The problem
List every line in the records below that contains the string "Select", copying each matching line in full. Treat the match as case-sensitive.

Source data
____

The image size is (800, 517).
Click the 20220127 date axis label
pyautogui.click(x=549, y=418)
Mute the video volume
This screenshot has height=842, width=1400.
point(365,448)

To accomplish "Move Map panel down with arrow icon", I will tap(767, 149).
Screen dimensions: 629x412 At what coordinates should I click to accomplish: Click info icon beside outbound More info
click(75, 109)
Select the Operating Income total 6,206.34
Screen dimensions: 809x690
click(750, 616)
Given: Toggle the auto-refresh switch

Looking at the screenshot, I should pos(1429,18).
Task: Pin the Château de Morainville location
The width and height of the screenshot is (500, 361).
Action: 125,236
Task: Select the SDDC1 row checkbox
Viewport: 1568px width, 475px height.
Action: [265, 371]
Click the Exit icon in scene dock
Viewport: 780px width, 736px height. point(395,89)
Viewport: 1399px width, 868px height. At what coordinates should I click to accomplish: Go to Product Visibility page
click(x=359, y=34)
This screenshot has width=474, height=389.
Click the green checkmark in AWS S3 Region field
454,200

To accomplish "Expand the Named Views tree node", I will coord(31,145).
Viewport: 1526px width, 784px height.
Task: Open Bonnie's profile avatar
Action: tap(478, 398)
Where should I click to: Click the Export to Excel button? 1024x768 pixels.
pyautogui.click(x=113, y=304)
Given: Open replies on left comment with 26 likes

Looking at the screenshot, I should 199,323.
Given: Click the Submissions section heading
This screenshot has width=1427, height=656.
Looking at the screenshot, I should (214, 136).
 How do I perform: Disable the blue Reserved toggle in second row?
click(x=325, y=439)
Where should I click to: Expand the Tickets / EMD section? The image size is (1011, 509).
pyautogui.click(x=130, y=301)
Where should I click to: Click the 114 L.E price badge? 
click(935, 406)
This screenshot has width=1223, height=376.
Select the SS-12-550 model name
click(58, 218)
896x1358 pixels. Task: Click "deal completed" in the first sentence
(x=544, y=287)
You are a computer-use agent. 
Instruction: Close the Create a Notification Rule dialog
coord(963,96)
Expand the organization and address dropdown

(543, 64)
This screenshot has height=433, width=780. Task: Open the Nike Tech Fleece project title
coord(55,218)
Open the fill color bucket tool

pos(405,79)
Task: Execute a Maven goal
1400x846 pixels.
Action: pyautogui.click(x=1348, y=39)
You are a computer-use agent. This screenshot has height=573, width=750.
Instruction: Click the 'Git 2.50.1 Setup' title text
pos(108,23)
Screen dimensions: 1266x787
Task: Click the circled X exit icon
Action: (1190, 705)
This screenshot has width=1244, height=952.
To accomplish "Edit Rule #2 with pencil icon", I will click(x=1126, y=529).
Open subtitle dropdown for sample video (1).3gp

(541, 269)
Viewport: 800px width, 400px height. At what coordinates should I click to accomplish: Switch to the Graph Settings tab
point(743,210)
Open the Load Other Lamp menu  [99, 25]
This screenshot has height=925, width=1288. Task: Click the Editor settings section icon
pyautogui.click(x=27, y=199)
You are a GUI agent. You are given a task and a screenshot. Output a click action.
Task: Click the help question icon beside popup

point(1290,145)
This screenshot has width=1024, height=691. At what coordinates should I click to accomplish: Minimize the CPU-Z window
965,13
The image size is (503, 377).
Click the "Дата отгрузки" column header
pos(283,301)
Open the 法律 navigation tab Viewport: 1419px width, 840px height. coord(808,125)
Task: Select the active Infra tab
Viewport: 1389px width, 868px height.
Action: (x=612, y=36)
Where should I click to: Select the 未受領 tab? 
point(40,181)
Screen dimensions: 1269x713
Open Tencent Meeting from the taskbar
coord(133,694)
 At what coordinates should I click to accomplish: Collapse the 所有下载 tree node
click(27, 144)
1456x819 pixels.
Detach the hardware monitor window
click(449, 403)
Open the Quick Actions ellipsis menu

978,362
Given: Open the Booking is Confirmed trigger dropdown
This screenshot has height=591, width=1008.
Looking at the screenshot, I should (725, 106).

____

Exercise answer
Select the Operating Income total 6,206.34
Task: Select the SDDC1 row checkbox
Select the SS-12-550 model name
Task: Select the active Infra tab
Where should I click to: Select the 未受領 tab? 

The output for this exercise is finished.